Paris has become the embodiment of all things LA to such an extent, that it's easy to forget that she did in fact start out right here in Manhattan, was born here, no less. But think back, if you will, to those halcyon, turn of the century days, when Paris and her pals dominated the Post's Page 6, with their underage drinking, table top dancing, club hopping ways. Remember those days? Fun times, all around! Then, of course, she hit it big with "The Simple Life," and headed off to Hollywood, hoping, we were told, to further her imaginary acting career.

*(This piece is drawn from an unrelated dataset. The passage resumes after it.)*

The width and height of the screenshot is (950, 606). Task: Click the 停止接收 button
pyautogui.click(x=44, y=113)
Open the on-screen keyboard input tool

That hasn't really worked out so well, as far as I can tell. If you've seen so much as a second of Paris's film debut, "The House of Wax," which she once mysteriously described as being the thing of which she was the very most proud of ever having done, you have a pretty good idea as to why. Paris has been wildly successful, though, as we all know, at turning herself into a brand. She's pulled the silliness of "The Simple Life," through into it's impending fifth season, signed seemingly endless licensing deals, and reputedly gets oodles of cash just for showing up at other people's parties. And perhaps most impressively, she's successfully convinced the entire world of her own attractiveness. This one's always stumped me most, as I find her singularly strange looking, and not in any sort of exotic, jolie laide, kind of way. It's more that she's always looked to me as though she'd had way too much work done, before she'd ever turned eighteen, unlikely though that is. But as they say, there's no accounting for tastes, and a good publicist can work wonders for any girl.

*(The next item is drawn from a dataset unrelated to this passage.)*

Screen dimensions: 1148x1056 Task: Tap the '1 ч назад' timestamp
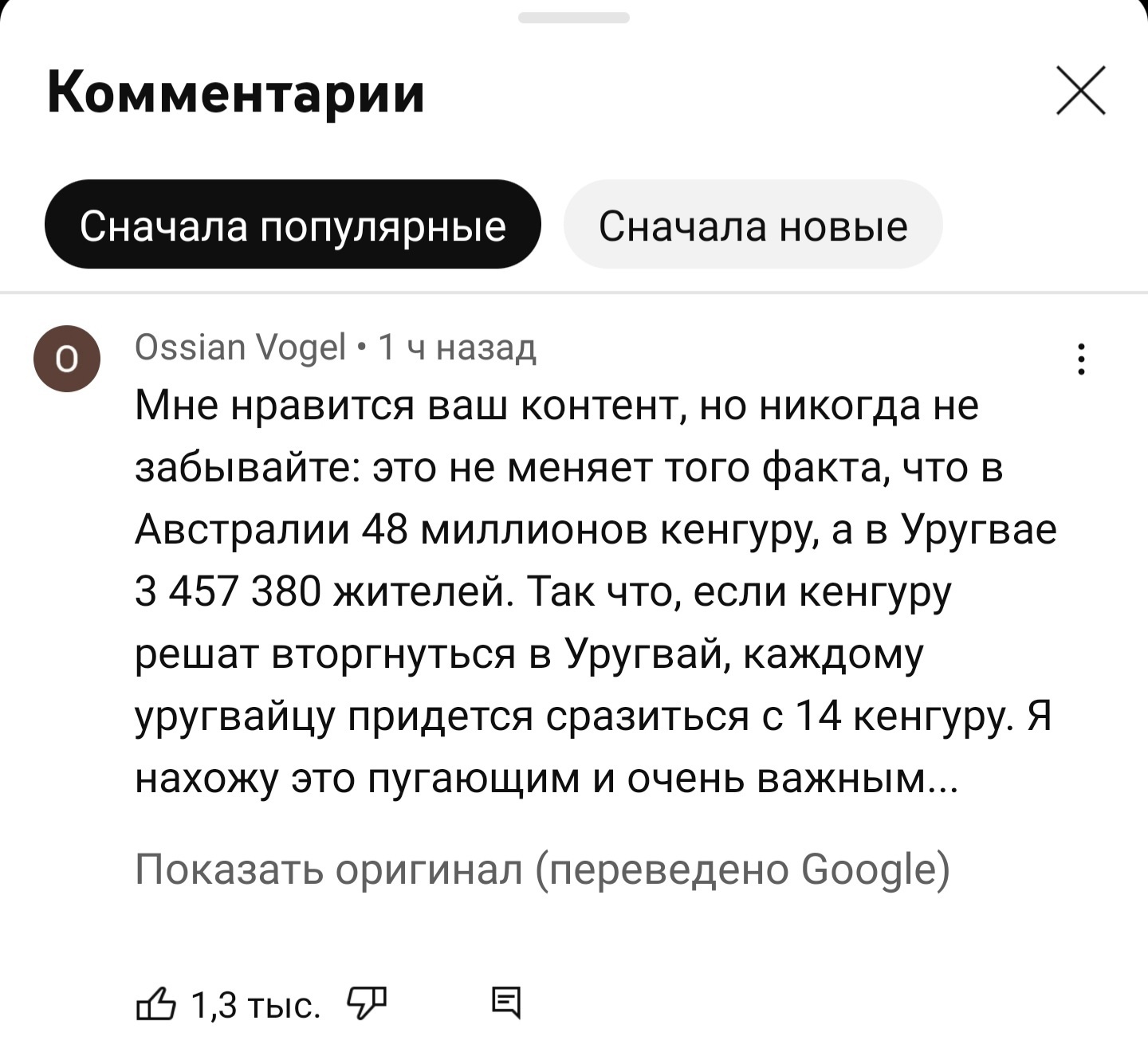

These days, Paris's looks have taken such an LA turn, it's hard to imagine her anywhere in Manhattan, if you think about it. That blond, blond hair, the glossy lips, all of that mascara, and of course the permatan. Not to mention the colorful wardrobe, and the constant tiny dogs with whom she chooses to accessorize. She'd fit right in with the other tourists in Time Square, I suppose, or possibly on the Upper East Side, but I really can't see her happily partying with the Olson twins downtown, for instance, not without a serious style overhaul, can you?
And that's kind of a shame, because watching all of Paris's legal woes unfold this last week or so, one thoughts been running through my mind. I can't help thinking that, if only Paris had stayed here at home, in New York, she'd never have gotten into all of this trouble in the first place. If only for the simple fact that here, nobody drives, not even the celebrities.
Paris's problems all began with an LA DUI, last September, after which her license was suspended. For some reason though, she just couldn't bring herself to stop driving, was, predictably, pulled over twice more, and wound up with the jail sentence she's now serving, in the "special needs" section of the LA County jail, whatever that means, exactly.
LA's celebrities do seem to have these endless legal problems, don't they? As I write this, Paris, of course, is doing her time, while her off and on best friend, Nicole Richie, awaits sentencing for a DUI arrest last December, and her sometimes rival, Lindsay Lohan, is in rehab, with a DUI charge, at the very least, stemming from a car crash last month, hanging over her expertly styled head. And if we look back, just a little, we have to remember Mel Gibson's DUI arrest, with those bonus PR points he earned for his bizarre anti-Semitic ranting and raving, just last summer. And who could forget Robert Downey Jr.'s epic legal battles, culminating, as they did, with his year long imprisonment? His problems, like Paris's, began when he was pulled over for speeding by the LAPD, and happened to have a surprising smorgasbord of drugs, from heroin to crack, and an unloaded gun, in his car at the time.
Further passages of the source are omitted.